Rewrite everything from the line containing "Given: Click the 新学年正式开始 entry" down to the line containing "Looking at the", substituting "breadth" for "width" and leaving all else unchanged.

## BEGIN PROVIDED DATA

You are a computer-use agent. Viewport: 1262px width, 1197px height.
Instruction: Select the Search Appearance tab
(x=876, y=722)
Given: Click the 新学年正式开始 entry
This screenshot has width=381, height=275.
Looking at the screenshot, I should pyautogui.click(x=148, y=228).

## END PROVIDED DATA
## BEGIN PROVIDED DATA

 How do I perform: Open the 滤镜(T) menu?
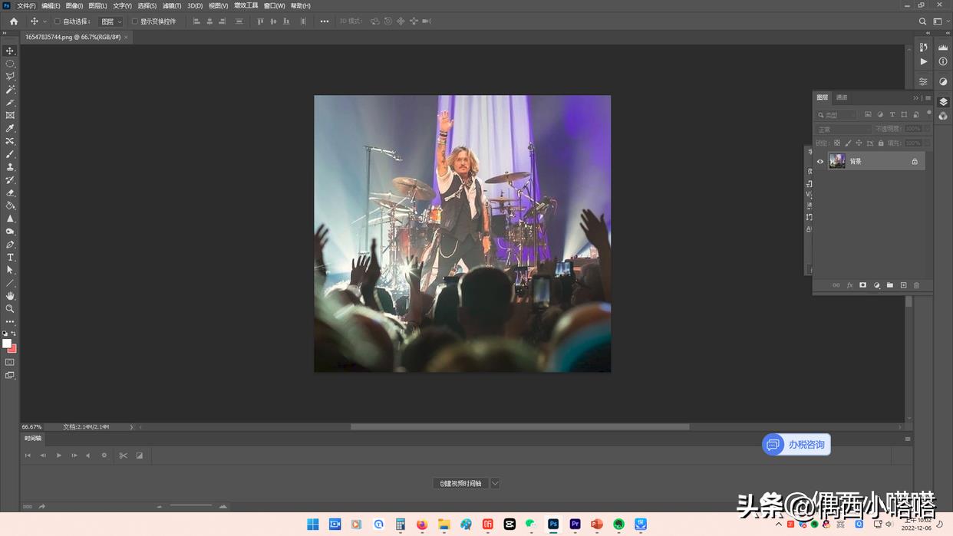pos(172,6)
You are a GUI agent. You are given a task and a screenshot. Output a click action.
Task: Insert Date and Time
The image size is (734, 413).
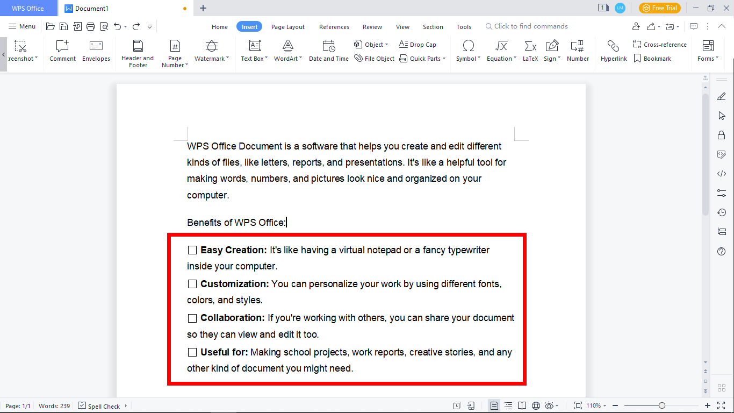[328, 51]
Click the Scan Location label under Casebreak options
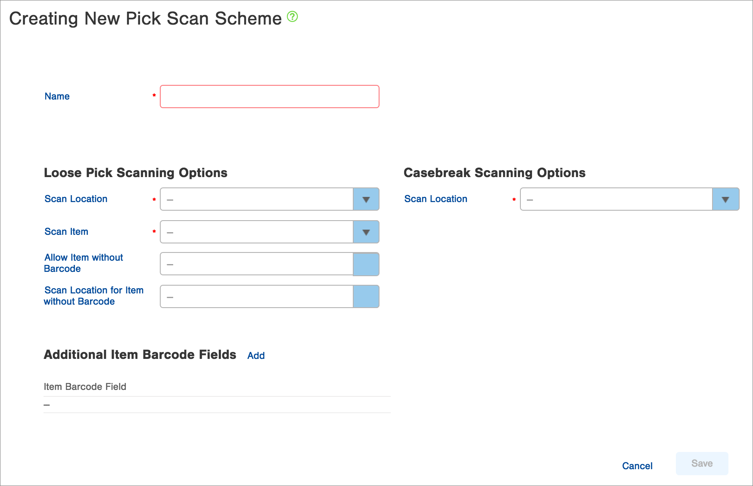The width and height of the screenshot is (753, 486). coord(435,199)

## END PROVIDED DATA
## BEGIN PROVIDED DATA

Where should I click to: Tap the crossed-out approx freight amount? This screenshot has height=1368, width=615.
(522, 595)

## END PROVIDED DATA

**ANSWER TO THE EXERCISE:**
Given: Click the 新学年正式开始 entry
This screenshot has breadth=381, height=275.
Looking at the screenshot, I should pyautogui.click(x=148, y=228).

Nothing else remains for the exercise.